I create word files using the python-docx library. I want to be able to set different parts of the document to different languages. How can the language be set with python-docx? Preferrably, I would like to do it at the run-level, since I need different languages on the same line (it's a dual language document I am creating). However, there does not seem to by any language attribute for runs, nor for paragraphs.
Asked
Active
Viewed 2,696 times
10
-
1There is a core property in document level: https://python-docx.readthedocs.io/en/latest/dev/analysis/features/coreprops.html?highlight=lang – alpert May 01 '16 at 15:57
-
I don't get this to work.

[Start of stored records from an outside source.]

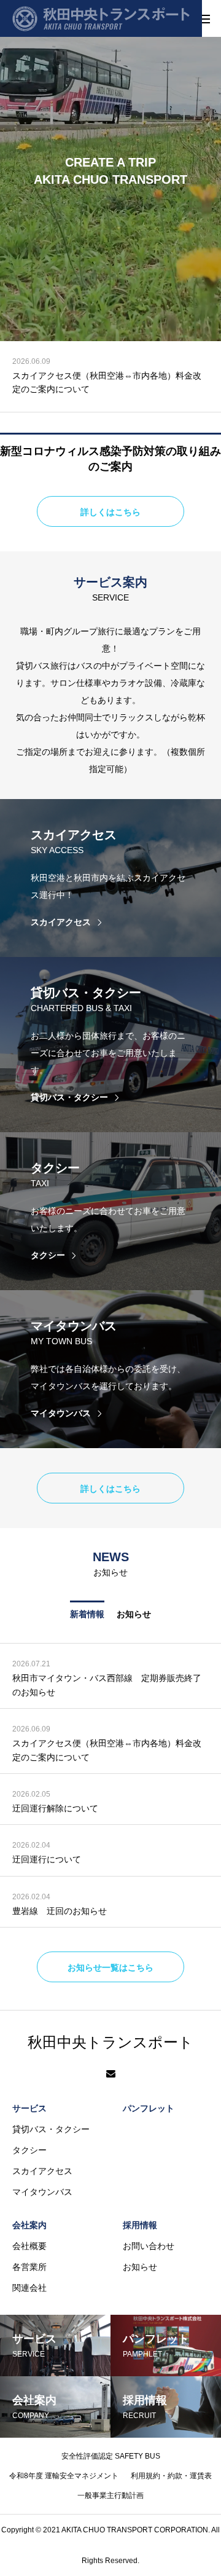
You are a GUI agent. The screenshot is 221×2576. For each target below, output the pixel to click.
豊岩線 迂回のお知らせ (59, 1911)
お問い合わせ (148, 2246)
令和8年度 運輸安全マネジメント (63, 2476)
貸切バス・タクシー (51, 2129)
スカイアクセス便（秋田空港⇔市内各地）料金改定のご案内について (106, 1750)
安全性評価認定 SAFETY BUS (110, 2456)
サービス (29, 2108)
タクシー (29, 2150)
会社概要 (29, 2246)
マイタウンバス (42, 2192)
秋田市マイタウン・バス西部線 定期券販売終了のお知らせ (106, 1684)
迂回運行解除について (55, 375)
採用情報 (140, 2225)
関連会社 (29, 2288)
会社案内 (29, 2225)
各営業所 (29, 2267)
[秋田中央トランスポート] (101, 18)
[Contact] (110, 2074)
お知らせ (134, 1613)
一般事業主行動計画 (110, 2495)
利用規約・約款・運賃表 (171, 2476)
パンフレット (148, 2108)
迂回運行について (46, 1859)
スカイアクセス (42, 2171)
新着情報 (87, 1613)
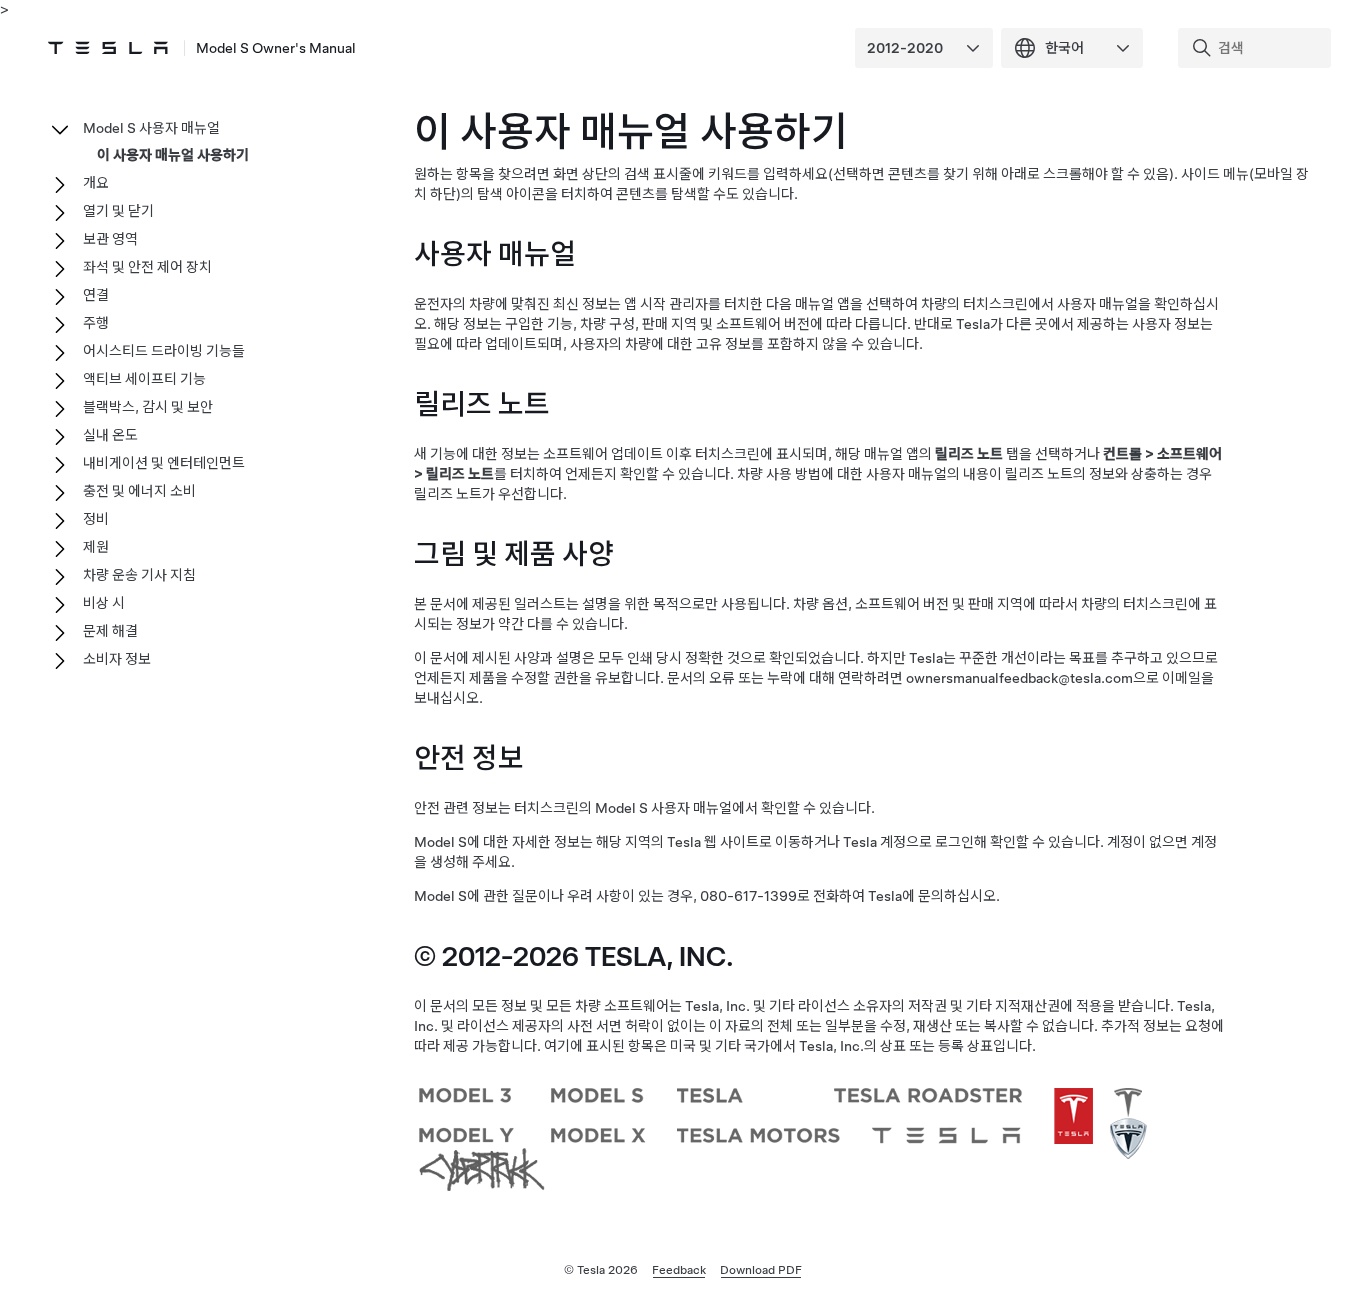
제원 (96, 547)
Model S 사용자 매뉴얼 (151, 128)
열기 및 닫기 (118, 211)
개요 (96, 183)
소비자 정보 (117, 659)
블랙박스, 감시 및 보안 (148, 407)
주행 (96, 323)
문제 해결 (110, 631)
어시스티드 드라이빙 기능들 (164, 351)
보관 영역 (110, 239)
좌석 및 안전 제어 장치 (147, 267)
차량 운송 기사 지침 (139, 575)
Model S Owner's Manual (276, 48)
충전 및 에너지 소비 (139, 491)
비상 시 (104, 603)
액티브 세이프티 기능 (144, 379)
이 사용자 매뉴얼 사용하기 (173, 155)
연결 (96, 295)
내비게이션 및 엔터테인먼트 (164, 463)
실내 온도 (110, 435)
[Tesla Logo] (108, 48)
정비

As I understand, the core properties are document wide, and a property called "Language" does exists (under Properties/Custom), but setting it using e.g. ' core_properties.language = "Spanish"' does not change it in the document, secondly, it is probably not the right language property. There is another language property, which is available under Tools/Language. This second language property can be different in different parts of the text and is the one which determines spelling. This is the one I am after. – NiklasR May 02 '16 at 12:07
-
1On python-docx version 0.8.10 there is a property called [language](https://python-docx.readthedocs.io/en/latest/dev/analysis/features/coreprops.html?highlight=lang#properties) Yet no information on how to use it. – Traxidus Wolf May 01 '20 at 00:14
1 Answers
14
I think the language has to be set via document styles in word/styles.xml
or on run level.
But currently there is no API support for this task in python-docx.
Referring to this answer,
you can try the following code to alter the properties in the oxml element objects.
p4
shows the run level attempt.
(Tested with python-docx==0.8.10 + LibreOffice Writer with German and English language dictionaries.)

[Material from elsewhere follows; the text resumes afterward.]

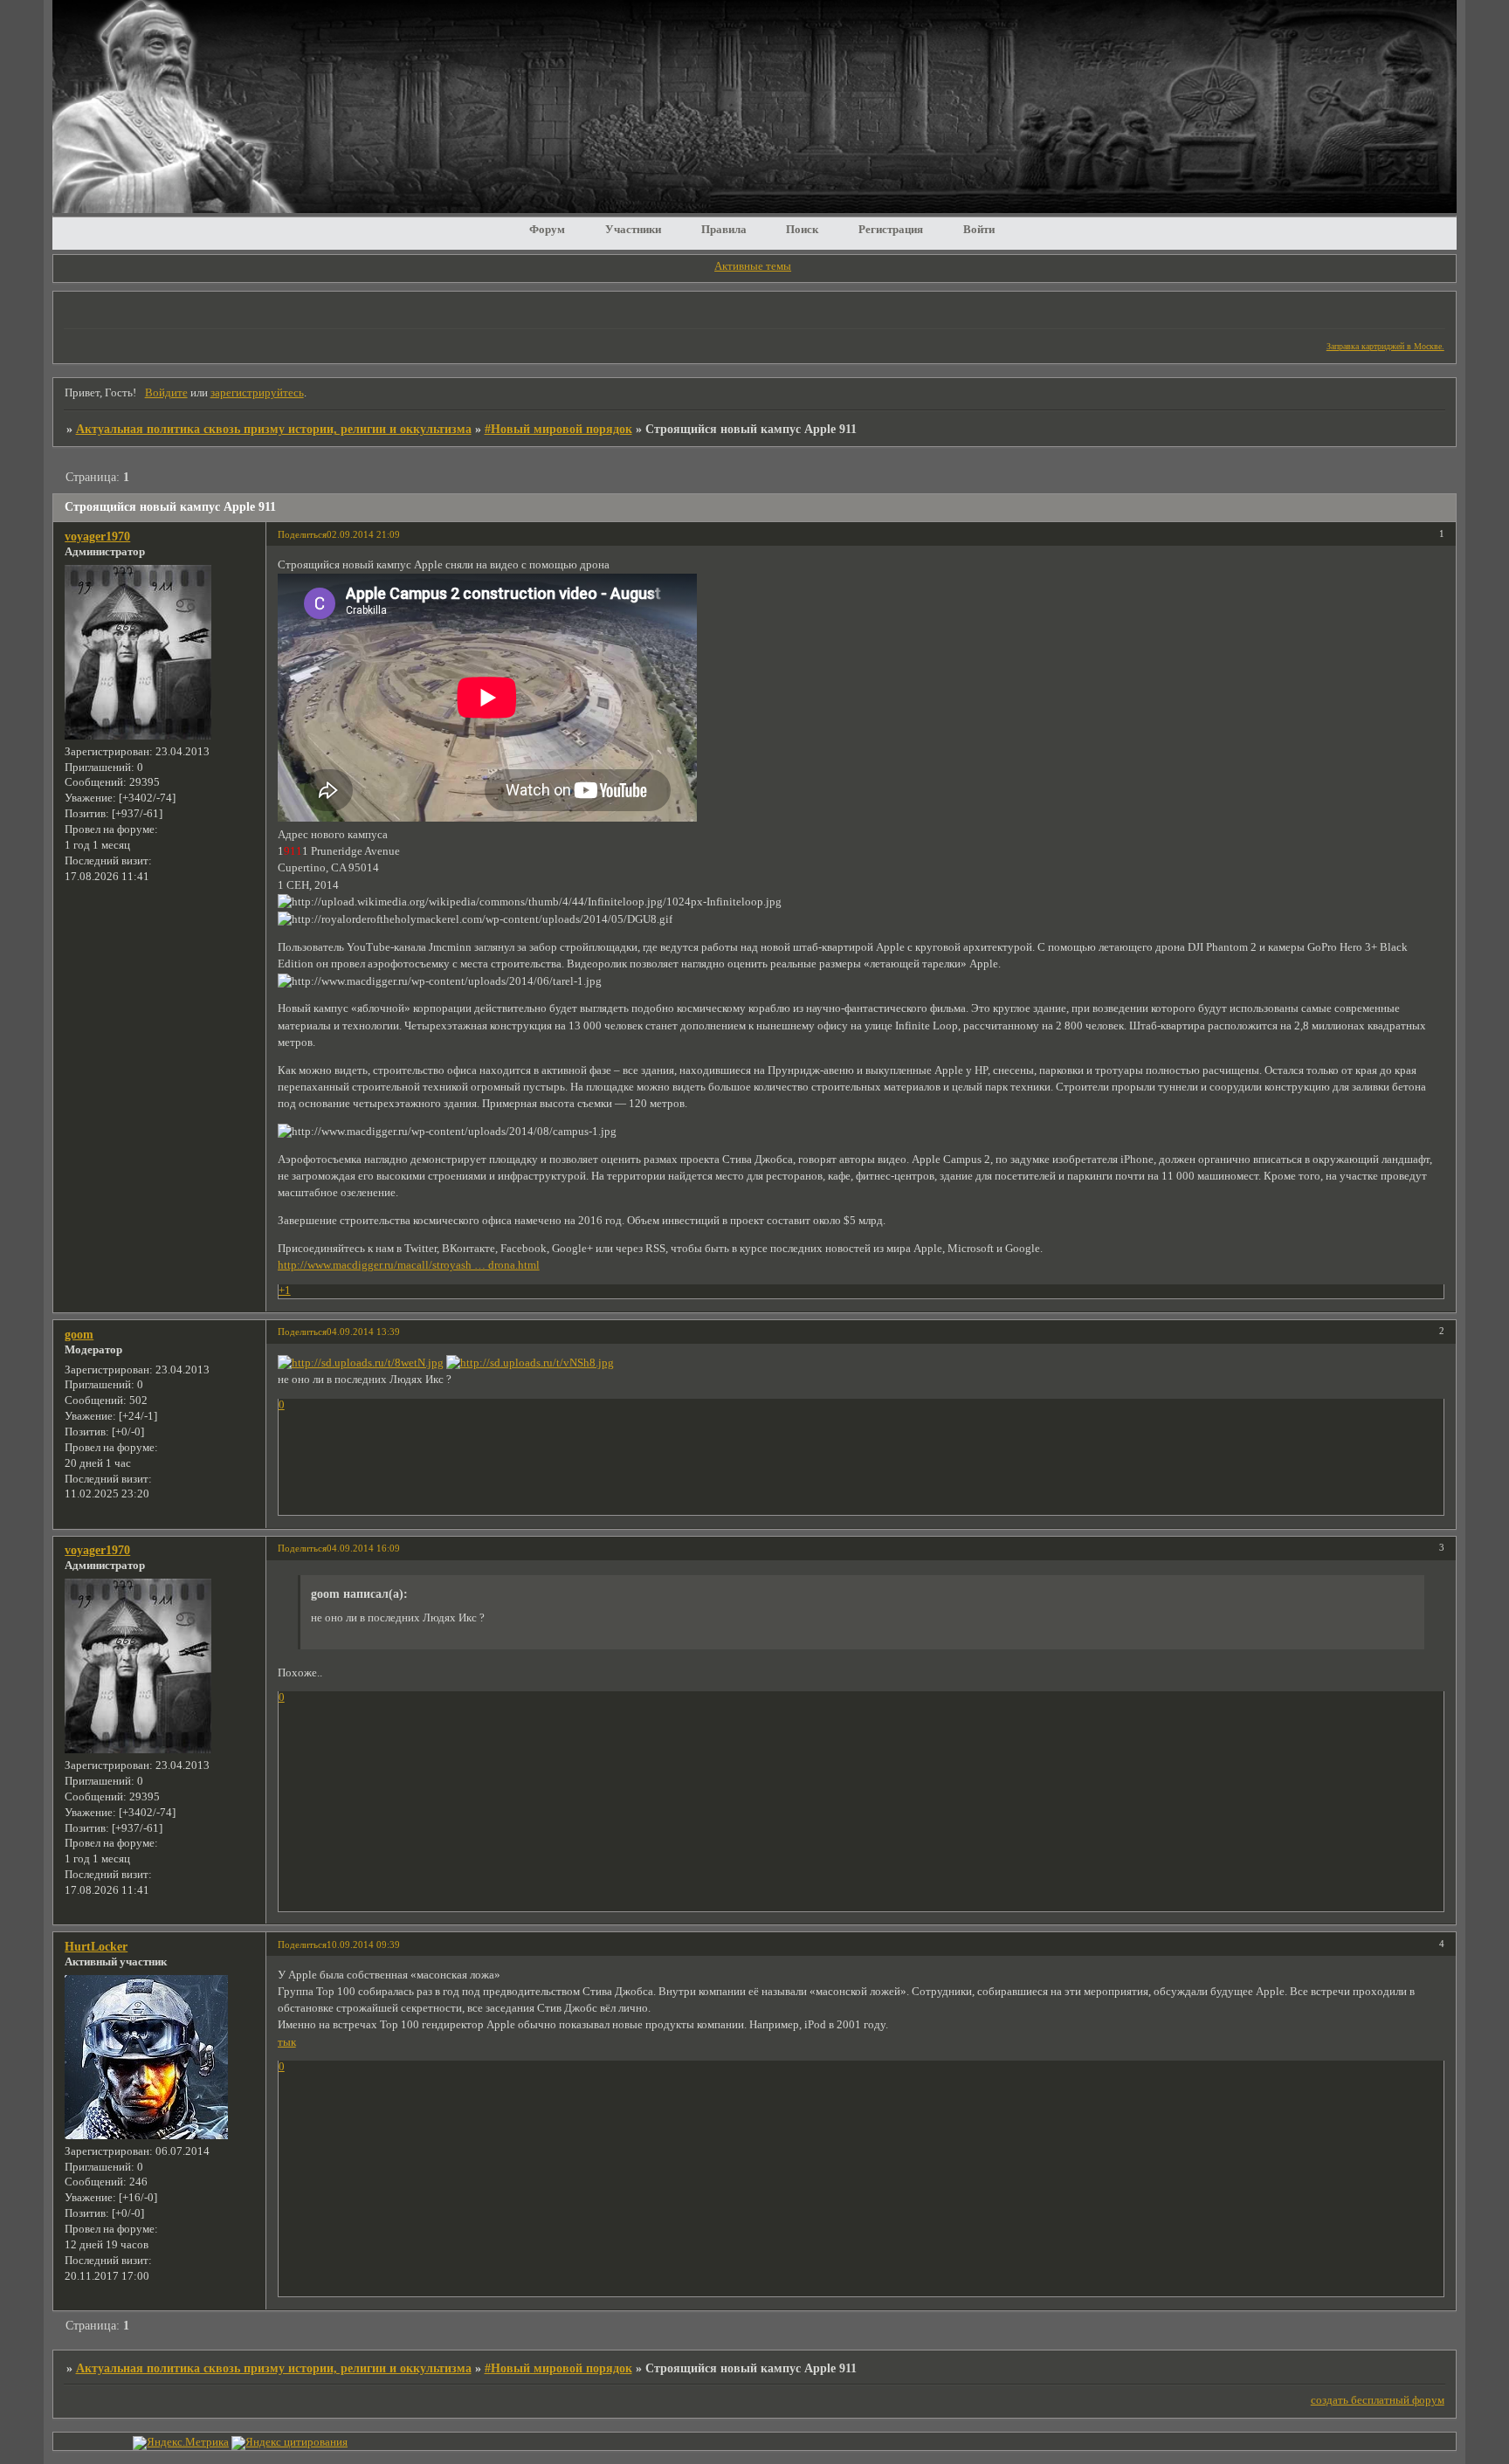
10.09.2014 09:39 (363, 1944)
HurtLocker (96, 1946)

Note: The language field in the Core Document Properties is just a meta data information and is not used for global spell checking.
import docx # python-docx==0.8.10
doc = docx.Document()
# For new document (document-wide):
# Set language value in the documents' default Run's Properties element.
styles_element = doc.styles.element
rpr_default = styles_element.xpath('./w:docDefaults/w:rPrDefault/w:rPr')[0]
lang_default = rpr_default.xpath('w:lang')[0]
lang_default.set(docx.oxml.shared.qn('w:val'),'de-DE')
title = doc.add_paragraph('Rechtschreibprüfung', style='Title')
p1 = doc.add_paragraph(
'Das ist ein deutscher Satz. '
'Die Rechtschreibprüfung sollte nichts anstreichen.',
style='Normal'
)
# For existing styles:
# For styles without a language value
# you can append one explicitly by
# iterating over those styles in the document.
for my_style in doc.styles:
style = doc.styles[my_style.name]
rpr = style.element.get_or_add_rPr()
lang = docx.oxml.shared.OxmlElement('w:lang')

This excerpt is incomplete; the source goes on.